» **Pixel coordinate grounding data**
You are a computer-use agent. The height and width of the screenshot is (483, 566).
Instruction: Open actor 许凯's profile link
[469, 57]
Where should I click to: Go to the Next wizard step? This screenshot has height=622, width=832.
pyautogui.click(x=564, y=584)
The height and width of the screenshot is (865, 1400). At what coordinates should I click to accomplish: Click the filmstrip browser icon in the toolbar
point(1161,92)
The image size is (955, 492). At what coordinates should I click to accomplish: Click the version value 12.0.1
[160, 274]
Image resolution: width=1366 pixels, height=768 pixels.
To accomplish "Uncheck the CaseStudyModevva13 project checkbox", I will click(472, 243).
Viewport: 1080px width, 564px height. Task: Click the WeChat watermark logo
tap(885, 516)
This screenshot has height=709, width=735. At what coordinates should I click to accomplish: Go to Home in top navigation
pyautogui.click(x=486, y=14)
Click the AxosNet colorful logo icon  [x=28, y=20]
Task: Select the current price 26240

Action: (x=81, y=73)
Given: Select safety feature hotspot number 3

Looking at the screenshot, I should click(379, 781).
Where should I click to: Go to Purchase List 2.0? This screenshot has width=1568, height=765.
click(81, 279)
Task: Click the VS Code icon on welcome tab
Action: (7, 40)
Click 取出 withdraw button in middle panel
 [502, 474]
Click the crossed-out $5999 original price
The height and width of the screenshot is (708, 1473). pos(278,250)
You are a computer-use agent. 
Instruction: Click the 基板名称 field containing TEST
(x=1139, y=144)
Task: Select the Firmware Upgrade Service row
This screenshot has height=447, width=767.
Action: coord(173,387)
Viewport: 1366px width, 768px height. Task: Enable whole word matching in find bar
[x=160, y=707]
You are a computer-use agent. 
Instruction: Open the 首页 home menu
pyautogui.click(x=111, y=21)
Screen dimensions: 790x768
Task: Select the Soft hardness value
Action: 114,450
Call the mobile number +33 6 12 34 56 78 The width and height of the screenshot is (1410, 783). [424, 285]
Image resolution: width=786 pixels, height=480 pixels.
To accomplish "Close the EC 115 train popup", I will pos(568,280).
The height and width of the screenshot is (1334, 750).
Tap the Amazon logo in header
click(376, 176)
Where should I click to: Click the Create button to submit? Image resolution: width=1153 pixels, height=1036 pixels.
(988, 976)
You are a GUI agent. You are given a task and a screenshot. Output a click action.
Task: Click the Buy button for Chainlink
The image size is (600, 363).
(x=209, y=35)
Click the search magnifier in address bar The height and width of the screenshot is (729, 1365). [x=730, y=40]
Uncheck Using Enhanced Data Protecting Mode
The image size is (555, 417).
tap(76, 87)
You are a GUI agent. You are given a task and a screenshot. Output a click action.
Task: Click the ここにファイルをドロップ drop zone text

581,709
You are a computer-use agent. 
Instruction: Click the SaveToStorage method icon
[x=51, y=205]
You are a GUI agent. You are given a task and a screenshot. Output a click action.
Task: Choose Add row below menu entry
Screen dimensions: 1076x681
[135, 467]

» **WORK INSTRUCTION**
Nothing in the entries may be left out; each line is to be output exactly.

» **EXERCISE OUTPUT**
You are a computer-use agent. The height and width of the screenshot is (483, 566).
Instruction: Open actor 许凯's profile link
[469, 57]
Where should I click to: Go to the Next wizard step? This screenshot has height=622, width=832.
pyautogui.click(x=564, y=584)
The height and width of the screenshot is (865, 1400). At what coordinates should I click to accomplish: Click the filmstrip browser icon in the toolbar
point(1161,92)
The image size is (955, 492). At what coordinates should I click to accomplish: Click the version value 12.0.1
[160, 274]
Image resolution: width=1366 pixels, height=768 pixels.
To accomplish "Uncheck the CaseStudyModevva13 project checkbox", I will click(472, 243).
Viewport: 1080px width, 564px height. Task: Click the WeChat watermark logo
tap(885, 516)
This screenshot has height=709, width=735. At what coordinates should I click to accomplish: Go to Home in top navigation
pyautogui.click(x=486, y=14)
Click the AxosNet colorful logo icon  [x=28, y=20]
Task: Select the current price 26240

Action: (x=81, y=73)
Given: Select safety feature hotspot number 3

Looking at the screenshot, I should click(379, 781).
Where should I click to: Go to Purchase List 2.0? This screenshot has width=1568, height=765.
click(81, 279)
Task: Click the VS Code icon on welcome tab
Action: (7, 40)
Click 取出 withdraw button in middle panel
 [502, 474]
Click the crossed-out $5999 original price
The height and width of the screenshot is (708, 1473). pos(278,250)
You are a computer-use agent. 
Instruction: Click the 基板名称 field containing TEST
(x=1139, y=144)
Task: Select the Firmware Upgrade Service row
This screenshot has height=447, width=767.
Action: coord(173,387)
Viewport: 1366px width, 768px height. Task: Enable whole word matching in find bar
[x=160, y=707]
You are a computer-use agent. 
Instruction: Open the 首页 home menu
pyautogui.click(x=111, y=21)
Screen dimensions: 790x768
Task: Select the Soft hardness value
Action: 114,450
Call the mobile number +33 6 12 34 56 78 The width and height of the screenshot is (1410, 783). [424, 285]
Image resolution: width=786 pixels, height=480 pixels.
To accomplish "Close the EC 115 train popup", I will pos(568,280).
The height and width of the screenshot is (1334, 750).
Tap the Amazon logo in header
click(376, 176)
Where should I click to: Click the Create button to submit? Image resolution: width=1153 pixels, height=1036 pixels.
(988, 976)
You are a GUI agent. You are given a task and a screenshot. Output a click action.
Task: Click the Buy button for Chainlink
The image size is (600, 363).
(x=209, y=35)
Click the search magnifier in address bar The height and width of the screenshot is (729, 1365). [x=730, y=40]
Uncheck Using Enhanced Data Protecting Mode
The image size is (555, 417).
tap(76, 87)
You are a GUI agent. You are given a task and a screenshot. Output a click action.
Task: Click the ここにファイルをドロップ drop zone text

581,709
You are a computer-use agent. 
Instruction: Click the SaveToStorage method icon
[x=51, y=205]
You are a GUI agent. You are given a task and a screenshot. Output a click action.
Task: Choose Add row below menu entry
Screen dimensions: 1076x681
[135, 467]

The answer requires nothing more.